Insurers haven't paid hundreds of thousands of claims the Holocaust survivors say they're owed.

Political leaders like Democratic U.S. Senator Bill Nelson and Republican Congresswoman Ileana Ros-Lehtinen have tried to get congress to allow survivors to sue the insurance companies - without success.

"They have money and they have influence," Ros-Lehtinen said of the wealthy insurance lobby.  "It's David vs. Goliath."

The mega insurance companies have spent millions fighting the Holocaust Survivors Act, arguing there are forums other than the courts compensation can be achieved.

"There are good methods in place for evaluating a claim," a spokesperson for the lobby said earlier this year.  "The bill would just mean more money for lawyers."

Only a few thousand of nearly a million claims, however, have been approved by a Holocaust commission based in Switzerland.

"This is a matter of life and death," said Sam Dubbin of the Holocaust Survivors' Foundation.  "Tens of thousands of Holocaust survivors today, even in this country, are living below the poverty line.

"When they took us to Auschwitz, I was 15," David Mermelstein told CBS4's Gary Nelson Friday.  His parents, grandfather, four brothers and a sister were killed in the concentration camps.

When Mermelstein submitted a claim with his parents' insurance company?

"They said I should bring death certificates," Mermelstein said.  "They didn't know Auschwitz didn't give death certificates?"

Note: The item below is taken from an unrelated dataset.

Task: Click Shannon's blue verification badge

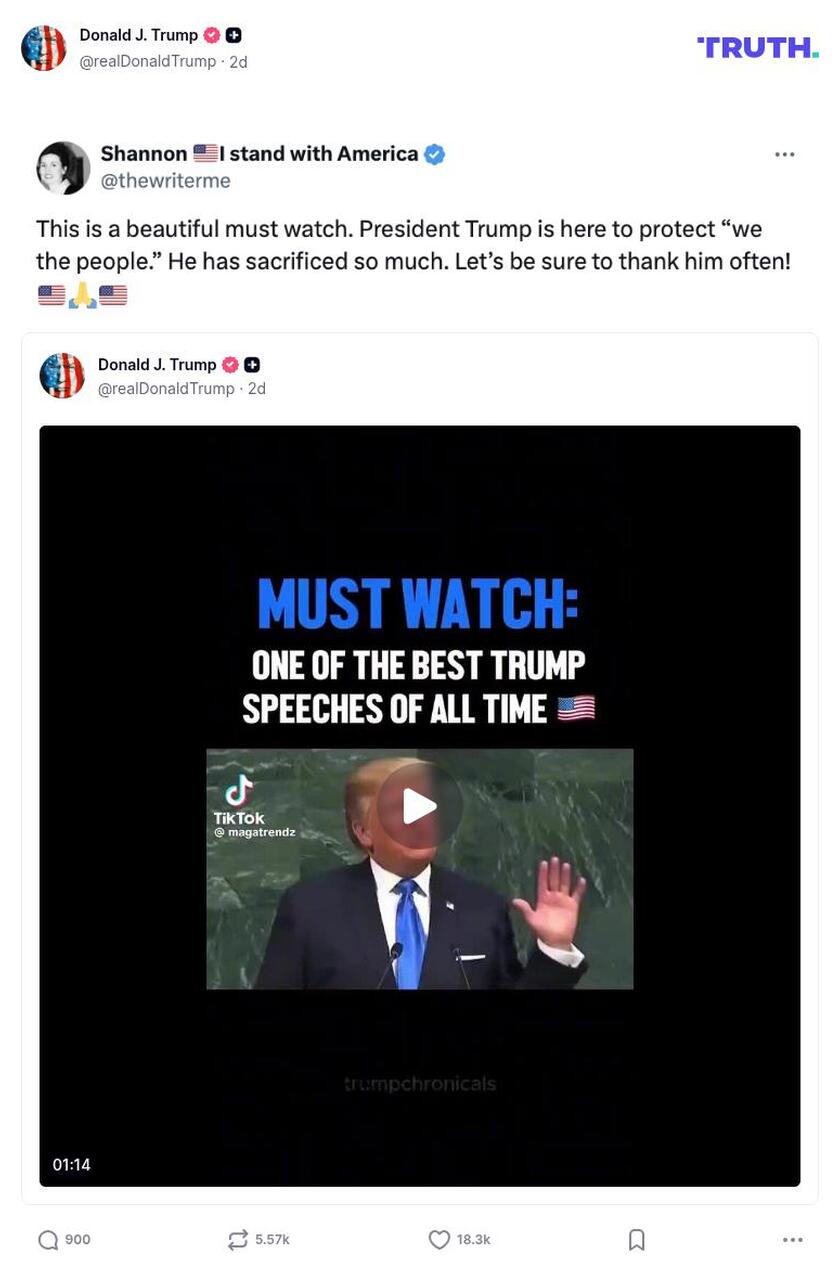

He and the others who gathered at the Holocaust Memorial Friday vowed to fight until their dying breathes for the benefits they say are owed Holocaust survivors.

But the children of those who died in history's most despicable moment are growing quite old.  The insurance companies they are battling have fresh young executives coming on board every day, and deep pockets with which to avoid turning back the hands of time to a dark and ugly era.